Era uma vez uma multidão nas ruas. E não apenas num único lugar, mas um fenômeno que se espalhava por todas as regiões do país. Na cidade de São Paulo, onde a revolta se originou, a bandeira inicial daqueles protestos exigia a redução na tarifa de ônibus. Logo as reivindicações seriam ampliadas e todos começaram a gritar contra tudo. Até hoje, historiadores, sociólogos, filósofos e demais especialistas não se entendem quando chamados a elucidar o que aconteceu.

 

Foi em junho de 2013, cinco anos atrás. Nesse período, governos caíram pelo mundo afora, Donald Trump virou presidente dos Estados Unidos, o mistério do menino do Acre parou o Brasil, Marília Mendonça dominou a parada musical, a seleção tomou 7 a 1 da Alemanha, Dilma Rousseff foi deposta da Presidência e Lula foi parar na cadeia. Muita coisa cabe num intervalo de meia década. O brasileiro não para de se espantar com novidades que arrombam a festa e anunciam revoluções.

 

Quase no aniversário das manifestações de 2013, a frota nacional de caminhões parou no meio da estrada e, mais uma vez, o povo brasileiro viu a nação pegando fogo.

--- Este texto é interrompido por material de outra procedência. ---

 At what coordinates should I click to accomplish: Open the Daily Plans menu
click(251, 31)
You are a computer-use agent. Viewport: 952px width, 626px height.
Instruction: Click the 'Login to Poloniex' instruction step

Dessa vez, era uma categoria específica, indignada com o assalto perpetrado nas bombas de óleo diesel. Em nome de uma causa particular, ficamos sem gasolina, sem gás de cozinha, sem um bocado de produtos alimentícios e até sem remédio. O governo cedeu o que podia (e o que não podia) para restaurar a normalidade.

 

Os últimos dias de maio de 2018 não podem ser comparados ao levante de junho de 2013, é verdade. No entanto, os dois eventos guardam semelhança ao desafiarem os que pretendem explicar as coisas a partir de ideias consagradas. Basta uma olhada nos incontáveis textos publicados na imprensa: cada um atira numa direção. Também aqui ninguém se entende na hora de apontar protagonistas, vilões, vencedores e vencidos. Até uma palavra morta voltou do além: locaute.

 

Uma diferença marcante na greve das carretas, em relação às passeatas de 2013, é a ausência de mascarados. Que fim levou o black bloc? Os agentes da baderna e da quebradeira de hoje não esconderam o rosto, não se protegeram no anonimato. Os ataques a veículos e a intimidação a quem queria seguir viagem ocorreram à luz do dia, de cara limpa e, o mais relevante, tudo foi devidamente registrado pelo celular. Era preciso exibir as ações para afirmar a força da causa.

 

No mundo jurídico, informa o lugar-comum que, se não está nos autos, o fato não existe. Celular e Smartphone. WhatsApp. Rede social. Sem esse conjunto tecnológico, parece que nada mais é possível em nossas vidas – sequer a nossa própria existência. Por isso, de vez em quando, tenho dúvida se ainda estou aqui. (Mas isso é uma divagação fora do contexto. Deixemos de lado).

 

Protestar é um direito na democracia. Mas não parece que esteja acima do bem e do mal. Essencial mesmo é a liberdade individual, o livre exercício de discordar, de se mexer ou de ficar parado, a depender da vontade de cada um. Nunca houve uma mobilização como a dos caminhoneiros, dizem por aí. Não sei. Saímos do colapso como de outras vezes em que o imprevisível derrubou certezas.

 

Era uma vez os dias que correm. E, tão urgente quanto resolver os dilemas de nosso tempo, queremos entender suas origens e estabelecer previsões sobre o que nos espera logo ali. Mas podemos ficar tranquilos: tal operação não corre o menor perigo de chegar a bom termo. (Eu ia falar de acontecimentos concretos, mas desconfio que, no meio da estrada, mudei de rumo sem querer).